Cuando el régimen chino puso en cuarentena primero a una gran ciudad como Wuhan y después a una provincia, muchos occidentales lo creyeron excesivo, pero, alentados por
el ejemplo brindado por Xi Jinping, gobiernos democráticos como los de Italia, Francia y España, seguidos por los del Reino Unido y Estados Unidos, no tardaron en hacer lo mismo con algunas variantes menores
sin tener que enfrentar protestas organizadas.
Para muchos, la facilidad con la que en sociedades orgullosas de su respeto por los derechos individuales la ciudadanía se resignó a un grado de autoritarismo que hasta
entonces creía inconcebible es inquietante. Temen que persista cuando la vida se haya hecho más “normal”, que la gente confíe demasiado en la sabiduría de los gobernantes locales y en
la voluntad de la policía de resistirse a la tentación de actuar con más contundencia que la exigida por las circunstancias. También les preocupa la falta de tolerancia hacia aquellos que en su
opinión han cometido infracciones menores de la nueva legalidad aun cuando no hayan puesto en peligro la salud de nadie; en Inglaterra, comparan tales personajes con los informantes reclutados por la Stasi, la policía
de seguridad de la Alemania Oriental comunista.

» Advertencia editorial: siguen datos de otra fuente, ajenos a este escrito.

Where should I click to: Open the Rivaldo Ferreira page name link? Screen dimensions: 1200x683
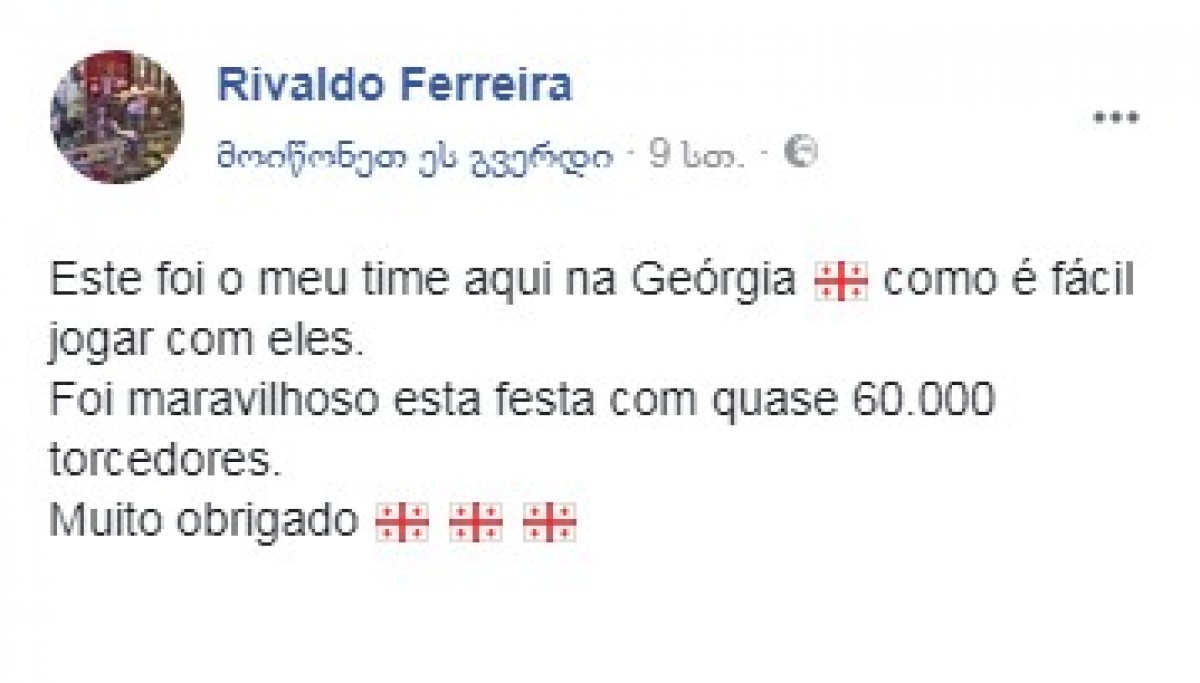394,86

Por lo demás, aunque casi todos dicen entender que sería peor que inútil intentar interpretar lo que está ocurriendo a través de lentes ideológicas,
muchos encuentran irresistible la tentación de hacerlo. No sólo en sus propios países sino también en otras partes del mundo, los juicios acerca de la conducta de distintos políticos dependen
más de la imagen que habían adquirido antes que de lo que han hecho luego de caer sobre sus países la pandemia. Si, aconsejados por epidemiólogos renombrados, modifican la estrategia original sugerida
por otros de prestigio equiparable, los resueltos a aprovechar una oportunidad para denigrarlos los critican con furia ya por cambiar de opinión, ya por no haberlo hecho antes. Entre los blancos preferidos de tales
ataques están Trump y Boris Johnson, pero parecería que los esfuerzos de sus adversarios por tratarlos como imbéciles torpes han sido contraproducentes; en ambos países anglohablantes, ha subido
el nivel de aprobación que ostentan, si bien no tanto como el de Alberto Fernández que, por ahora, disfruta del apoyo del grueso de quienes no lo votaron en octubre pasado a pesar de los intentos de ciertos oficialistas
notorios de politizar la emergencia.